---------- Provided data
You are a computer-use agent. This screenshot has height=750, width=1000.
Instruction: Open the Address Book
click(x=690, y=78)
--------------------
---------- Provided data
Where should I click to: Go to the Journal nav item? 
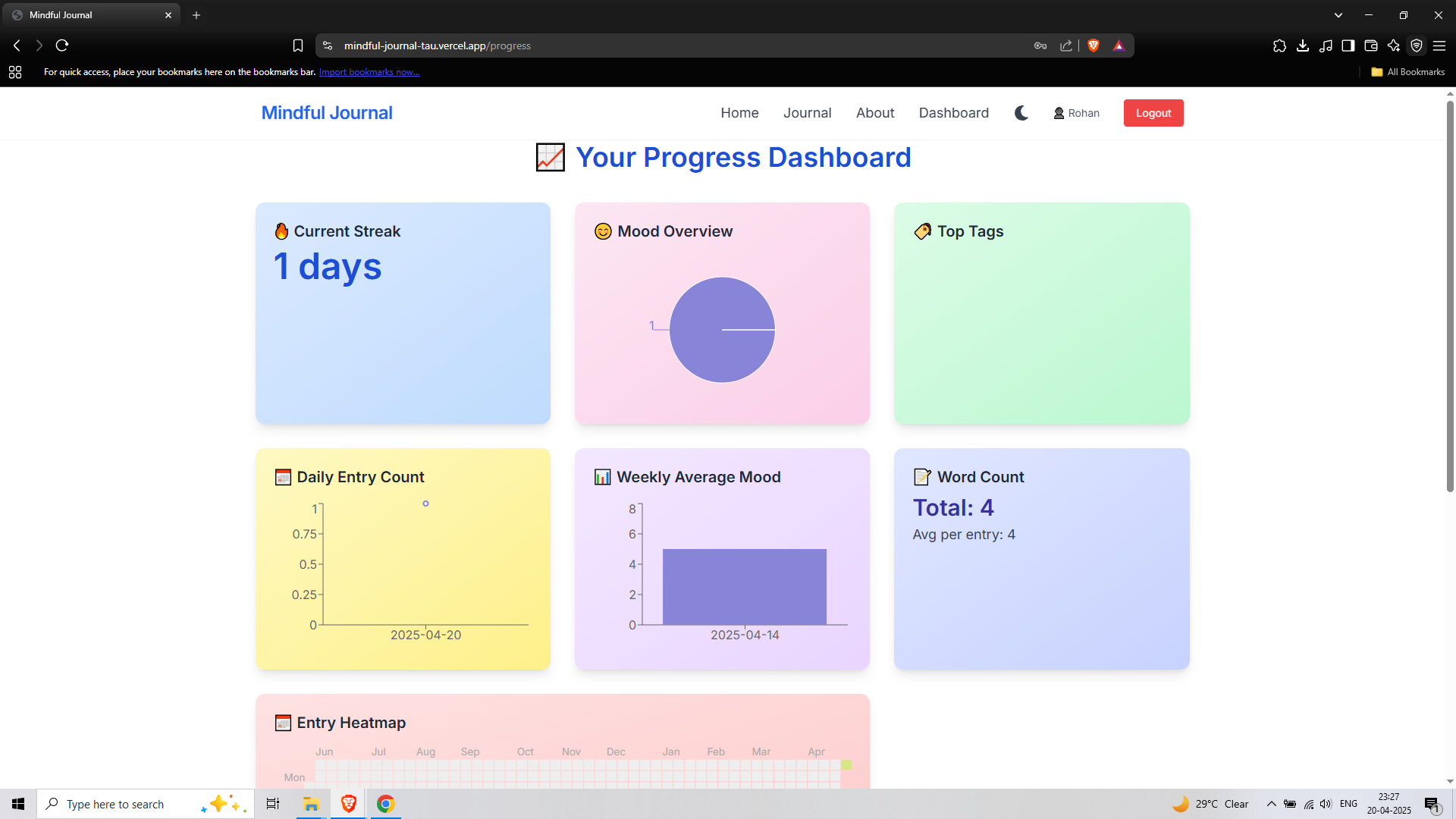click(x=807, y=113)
--------------------
• _Exercise instructions_: Update the entries from the line containing "Where should I" through the line containing "click(x=807, y=113)" by replacing "Journal" with "Notes" and leaving everything else unchanged. Give only those lines, and leave out the pictures.

• _Solution_:
Where should I click to: Go to the Notes nav item? 
click(x=807, y=113)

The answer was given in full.